Check every line below for the word "pyautogui" and copy each one that has it.

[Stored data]
***
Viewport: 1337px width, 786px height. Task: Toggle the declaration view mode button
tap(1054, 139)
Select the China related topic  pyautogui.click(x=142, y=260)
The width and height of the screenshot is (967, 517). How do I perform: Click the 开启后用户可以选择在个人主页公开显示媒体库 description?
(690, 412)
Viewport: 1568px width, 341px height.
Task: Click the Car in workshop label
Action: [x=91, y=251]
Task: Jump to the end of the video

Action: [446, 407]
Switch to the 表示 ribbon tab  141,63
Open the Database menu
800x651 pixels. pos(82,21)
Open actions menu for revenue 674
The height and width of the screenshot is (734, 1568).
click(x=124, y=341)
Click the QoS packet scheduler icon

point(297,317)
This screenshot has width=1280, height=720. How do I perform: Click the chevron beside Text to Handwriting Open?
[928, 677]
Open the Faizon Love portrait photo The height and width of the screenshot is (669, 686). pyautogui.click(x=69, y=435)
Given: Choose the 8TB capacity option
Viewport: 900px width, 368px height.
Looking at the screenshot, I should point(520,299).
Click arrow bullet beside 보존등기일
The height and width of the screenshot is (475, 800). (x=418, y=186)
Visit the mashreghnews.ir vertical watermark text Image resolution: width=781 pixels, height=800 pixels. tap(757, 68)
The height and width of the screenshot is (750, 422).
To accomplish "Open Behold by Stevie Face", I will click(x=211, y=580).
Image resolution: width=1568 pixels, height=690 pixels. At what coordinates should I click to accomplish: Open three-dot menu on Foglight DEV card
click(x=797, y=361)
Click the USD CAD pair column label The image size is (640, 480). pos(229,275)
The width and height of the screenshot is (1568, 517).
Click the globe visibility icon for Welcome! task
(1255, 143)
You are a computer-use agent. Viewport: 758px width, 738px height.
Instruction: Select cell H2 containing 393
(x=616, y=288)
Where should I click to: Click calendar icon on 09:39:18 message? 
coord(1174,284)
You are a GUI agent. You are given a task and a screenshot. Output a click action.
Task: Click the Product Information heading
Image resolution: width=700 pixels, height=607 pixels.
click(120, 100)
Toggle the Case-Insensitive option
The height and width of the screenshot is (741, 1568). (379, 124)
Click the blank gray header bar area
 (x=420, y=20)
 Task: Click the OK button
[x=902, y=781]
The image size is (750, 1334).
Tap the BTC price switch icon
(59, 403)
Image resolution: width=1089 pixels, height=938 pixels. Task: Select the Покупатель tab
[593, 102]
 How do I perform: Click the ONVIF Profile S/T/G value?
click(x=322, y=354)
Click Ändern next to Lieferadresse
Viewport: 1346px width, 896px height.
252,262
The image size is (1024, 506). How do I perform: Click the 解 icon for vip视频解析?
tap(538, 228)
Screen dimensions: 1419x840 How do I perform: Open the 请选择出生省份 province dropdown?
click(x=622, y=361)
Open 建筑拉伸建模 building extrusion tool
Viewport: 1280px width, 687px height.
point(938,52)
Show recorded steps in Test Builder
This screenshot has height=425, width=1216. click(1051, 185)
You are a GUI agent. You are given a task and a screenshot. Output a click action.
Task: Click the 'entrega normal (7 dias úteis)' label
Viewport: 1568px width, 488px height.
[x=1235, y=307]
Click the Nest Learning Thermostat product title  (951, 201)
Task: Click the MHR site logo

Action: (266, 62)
***
**Answer to this exercise:**
Select the China related topic  pyautogui.click(x=142, y=260)
Open the Faizon Love portrait photo The height and width of the screenshot is (669, 686). pyautogui.click(x=69, y=435)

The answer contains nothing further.